Pistorius, the legless paralympian known as Blade Runner, claims he shot his model girlfriend Reeva Steenkamp three times through his locked bathroom door because he mistook her for an intruder. Pistorius, 27, could face at least 25 years in prison if convicted.
June Steenkamp, 67, was absent for much of the first couple weeks of the trial, but she was present on the day the trial began. She appeared irked that the man who killed her daughter didn't acknowledge her presence.
"He just walked into the courtroom and looked straight ahead. And then he sat down and never looked my way... I wanted him to see me. I'm the mother of Reeva," she said later.
Later that same day, during a brief, spontaneous moment at a bus stop outside the courthouse, Pistorius’ brother, Carl, put his arms around her, their cheeks together for a brief, silent moment.
June Steenkamp stayed home in Port Elizabeth for the next couple of weeks to care of her husband Barry, who is recovering from a stroke. When she returned to court earlier this week, Pistorius paused for a moment as he walked into the courtroom and greeted her. Although it was slight, there was a nod from June Steenkamp – a sign that she acknowledged the greeting.
Shortly after that exchange, Pistorius’ sister Aimee walked over to Mrs. Steenkamp’s seat, kneeling at her feet and speaking to her for several minutes. The women seemed to pat each other's hands in comfort.
The next day, Pistorius’ uncle Arnold – the patriarch of the family – reached out to Reeva’s mother, telling her in the brief moments before proceedings started: "I am so sorry for your loss. We as a family are just as heartbroken for the life that has been lost... Like your family we are trying to fight for a life and also for a life that has been lost."
The trial has been hard for June Steenkamp to bear. She has left court during a grisly description of her daughter's wounds and a photo of Pistorius smeared with Reeva Steenkamp's blood.
Pistorius himself has vomited twice during graphic testimony and frequently tries to plug his ears with his fingers.
At times, the obvious fragility of the relationship between the two families appears to surface.
On Wednesday, Aimee Pistorius again approached June Steenkamp. After a brief conversation, Aimee Pistorius walked away with a slight frown on her face.

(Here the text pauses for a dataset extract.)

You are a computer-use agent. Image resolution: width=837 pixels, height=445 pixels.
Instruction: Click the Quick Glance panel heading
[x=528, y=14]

She asked a journalist for a piece of paper and started penning a note. Moments later Oscar Pistorius came over, reading some of what his sister was writing over her shoulder. The note was passed along the hard wooden bench until it reached June Steenkamp, who acknowledged Aimee from afar. She opened the note, but appeared to place in her bag to finish later.
Perhaps most telling were the comments June Steenkamp made before the trial during the sole interview she has given
"It doesn't matter what happens to Oscar because my daughter is never coming back," she said.
June Steenkamp added, "It's actually important to forgive him, for me. Because I don't want to live with bitterness in my life... I can forgive."